MEDIA RELEASE: Build climate transition ‘from the ground up’ with locals

  • A new report from independent public policy institute the Centre for Policy Development recommends government transition plans build on local needs to strengthen resilience and adaptability
  • Adaptive capacity – readiness for change – is multi-dimensional and differs from place to place. The report develops a framework to measure it and examines 11 Local Government Areas affected by transition
  • The ‘Making Our Way’ report will help government give support where it is needed, in the form that is most useful, that builds momentum in directions chosen by local communities 

THURSDAY 29 JUNE 2023 – Local transition plans for Australian regions affected by climate transition should be built “from the ground up” to strengthen resilience and adaptability, rather than adopting a one size fits all approach that focuses just on replacing fossil fuel industries with renewable energy industries.

The ‘Making Our Way’ report released today by independent public policy institute the Centre for Policy Development develops and applies a multi-dimensional analytical framework to 11 LGAs nationally affected by climate transition. 

The report recommends governments at all levels cooperate on a response led by the specific strengths, needs and capabilities of local communities affected. 

It also recommends a broad focus on enhancing economic diversity, greater access to services, and building social capital. Most communities affected by transition are below the Australian regional average in these domains.

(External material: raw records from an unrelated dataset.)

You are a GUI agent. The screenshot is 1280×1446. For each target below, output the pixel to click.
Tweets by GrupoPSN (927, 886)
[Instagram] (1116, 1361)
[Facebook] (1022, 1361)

However, a local plan is still critical as LGAs differ in many important respects – transition planning cannot be one-size-fits-all. For instance, LGAs in NSW and Collie in WA already benefit from dynamic local economies and strong domestic market connections that provide a good base to build upon with general business support. While LGAs in the Pilbara and Central Queensland likely require more extensive planning and infrastructure investment due to their more highly-concentrated economies and fewer connections to nearby markets. 

In preparing the report CPD researchers spoke to government officials and community leaders in eleven LGAs. These included Isaac, Central Highlands and Banana Shire (QLD), Singleton, Narrabri, Musswellbrook and Mid-Western Regional (NSW), Karratha, Ashburton and Collie (WA), and Latrobe (Vic). 

Report author, CPD economic adviser Mara Hammerle said all levels of government should share data and coordinate on plans to ensure they can work together effectively with local communities.

“The people and communities affected by climate transition should be at the front of the pack for jobs, projects and opportunities in emerging industries,” Ms Hammerle said. 

“Every place is different. Communities choosing their path will require support in different areas from government, and investments that make sense in one place won’t necessarily be needed, wanted, or viable in another.”

CPD sustainable economy program director Toby Phillips, who also authored the report, said climate transition presents an opportunity to bolster the long-term economic resilience of Australian communities. 

“One of the major challenges facing our nation as a whole is a lack of economic diversity, and this issue is particularly pronounced in the places most affected by climate transition.” 

“By taking a ground-up approach led by locals in these areas, we can build on community strengths, make regional economies more resilient to future challenges, and increase our national economic resilience at the same time.”
“Government bodies like the new Net Zero Authority have an important role to support communities through transition. They should focus on building adaptive capacity and playing to the unique strengths of each region.”

“This approach can ensure transition support goes where it is most needed, in the form that’s most useful, while taking local economies in the direction people want to go.”